Gestalt Principles of Perceptual Organization

We explained this reversal effect by identifying Gestalt principles of perceptual organization (Wertheimer, 1938) acting in each graph (Peebles & Ali, 2009). Gestalt principles of perceptual organization are regarded by many as playing a crucial role in the visual processing of graphical representations. Pinker (1990), for example, argues that Gestalt laws are one of the four key principles that determine the nature of the mental representations that users generate when reading a graph. According to Pinker, the Gestalt laws of proximity, similarity, connectedness, continuity, and common fate all determine how individual graphical features are grouped together to form coherent wholes and so relate patterns to variables and their values together. Table 1 describes these five principles and the effects they can have on graph comprehension.

Table 1:

Five Gestalt Principles of Perceptual Organization and Their Application to Graph Comprehension

Gestalt Principle	Description	Application to Graph Comprehension
Proximity	Objects near to each other tend to be grouped together	The proximity of bars to the x-axis values allows rapid association to x-axis values compared with lines that are plotted at the center of the display and are distant and separated from x-axis values.
Similarity	Objects that are similar tend to be grouped together	Color matching allows graph readers to match the color of the lines or bars to legend values.
Connectedness	Objects that are connected by other elements are grouped together	Data points connected by lines form common patterns that can be identified and interpreted rapidly by experts. Novices, however, cannot interpret the pattern but attend to the lines, sometimes to the detriment of the data points.
Continuity	Objects that form continuous curves are more likely to be grouped together	Interpreting multiple intersecting lines plotted in a line graph is enabled (at least in part) by the perception of continuity at the lines’ intersection.
Common fate	Objects moving or aligned in the same direction are grouped together	Parallel lines or plotted points are readily identified and grouped together. Their visual similarity may then be interpreted as reﬂecting some conceptual or numerical similarity between variables.
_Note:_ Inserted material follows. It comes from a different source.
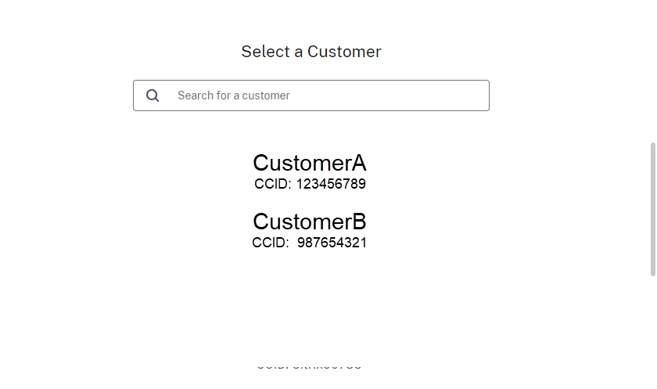Click the number 123456789 under CustomerA
This screenshot has width=657, height=389.
click(331, 185)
The processes of relating plot features to referents can be facilitated by increasing the number of appropriate Gestalt principles in the diagram. Parkin (1983, cited by Pinker, 1990) demonstrated this relationship by manipulating the number of Gestalt principles associating labels to lines in a line graph. He compared the speed of readers’ comprehension times to graphs with labels using no Gestalt principles (placed in a legend or a caption) with labels with one Gestalt principle (proximity, continuity, or similarity) and two Gestalt principles (proximity and continuity). Consistent with predictions, it was found that—providing principles did not lead to a competing organization of labels with labels—increasing the number of Gestalt principles associating labels to lines led to a reduction in response time.
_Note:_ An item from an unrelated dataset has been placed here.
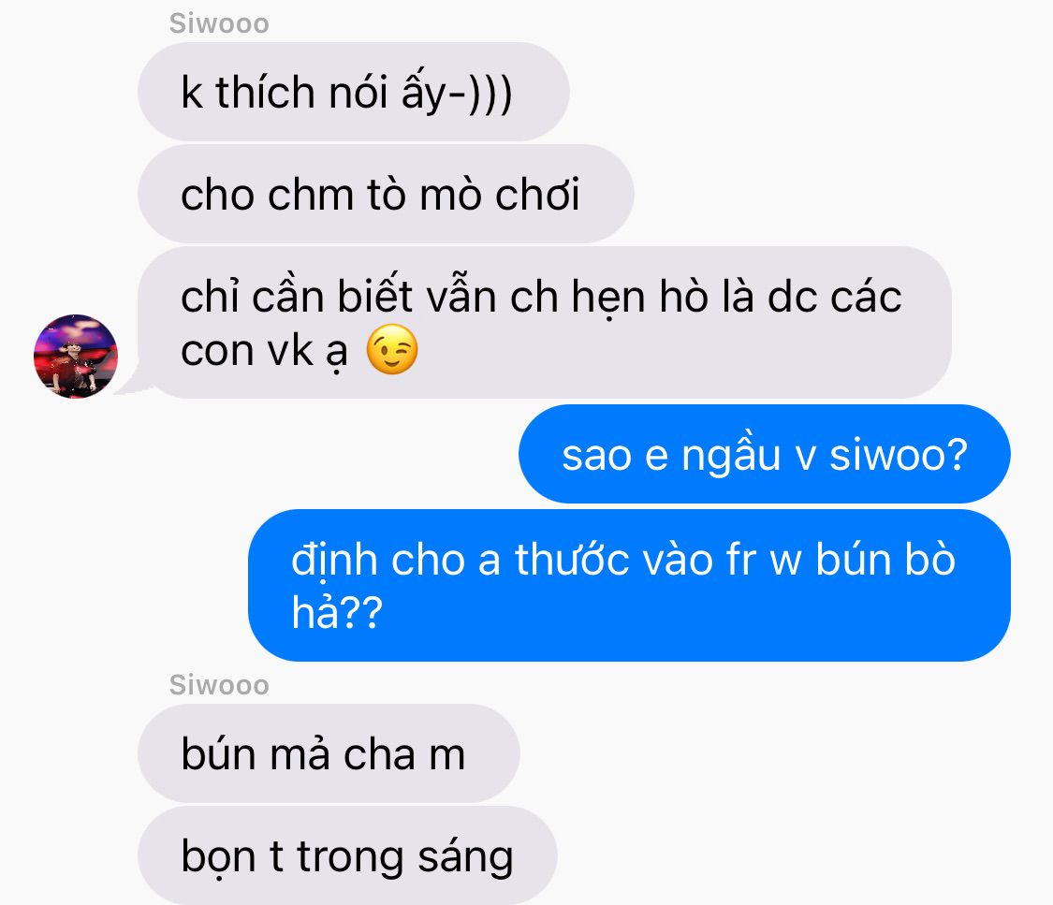This screenshot has height=905, width=1053.
Task: Open Siwooo's round profile avatar
Action: click(76, 356)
Shah, Mayer, and Hegarty (1999) have demonstrated how the appropriate use of Gestalt principles can improve the interpretation of statistical graphs. They conducted an experiment identifying graphs from social science textbooks that high school students failed to interpret appropriately (the students did not describe the overall trends the graphs depicted but simply focused on specific values). The authors argued that this misinterpretation was attributable to inappropriate grouping of perceptual information in the graphs rather than the graph format used, and using Gestalt principles, they regrouped the relevant information, either by connecting data points in a line graph (the principle of connectedness) or by placing them together in bar graphs (the principle of proximity). Their modified graphs significantly increased the ability of students to identify the global trends in their interpretations, demonstrating that when used appropriately, Gestalt principles can improve conceptual understanding of statistical graphs.
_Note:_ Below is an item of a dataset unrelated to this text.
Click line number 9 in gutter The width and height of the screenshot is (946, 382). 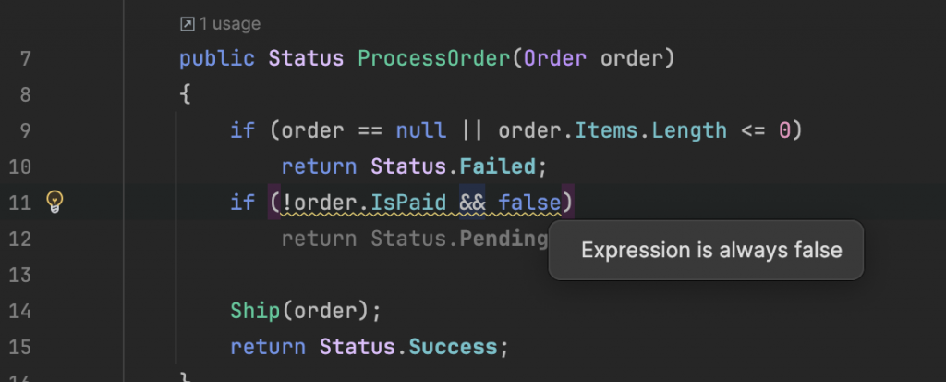point(25,130)
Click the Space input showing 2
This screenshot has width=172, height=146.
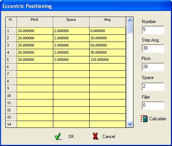(153, 87)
Kosslyn (1989) also regards Gestalt principles as being vital in determining the ease with which graphical representations can be understood. He proposed a set of “acceptability principles” for the various components of a graph, which he argued must be followed for it to be read appropriately. For example, Kosslyn advises that for the Gestalt principle of proximity to operate in an associative process, variable labels must be sufficiently close to the feature representing the variable (relative to other features).

On the basis of our previous findings (Peebles & Ali, 2009), we argued that participants’ interpretations were affected by different Gestalt principles in each graph type. In the case of bar graphs, the x variable values are grouped together on the x-axis, and by the Gestalt principle of proximity (Wertheimer, 1938), each cluster of bars forms a separate visual chunk. Participants identify these chunks, access the associated labels, and then use them as the values by which to compare levels of the z variable (e.g., in Figure 1b, a user may say, “With hot temperature, high stress produces a lot more fractures than low stress”).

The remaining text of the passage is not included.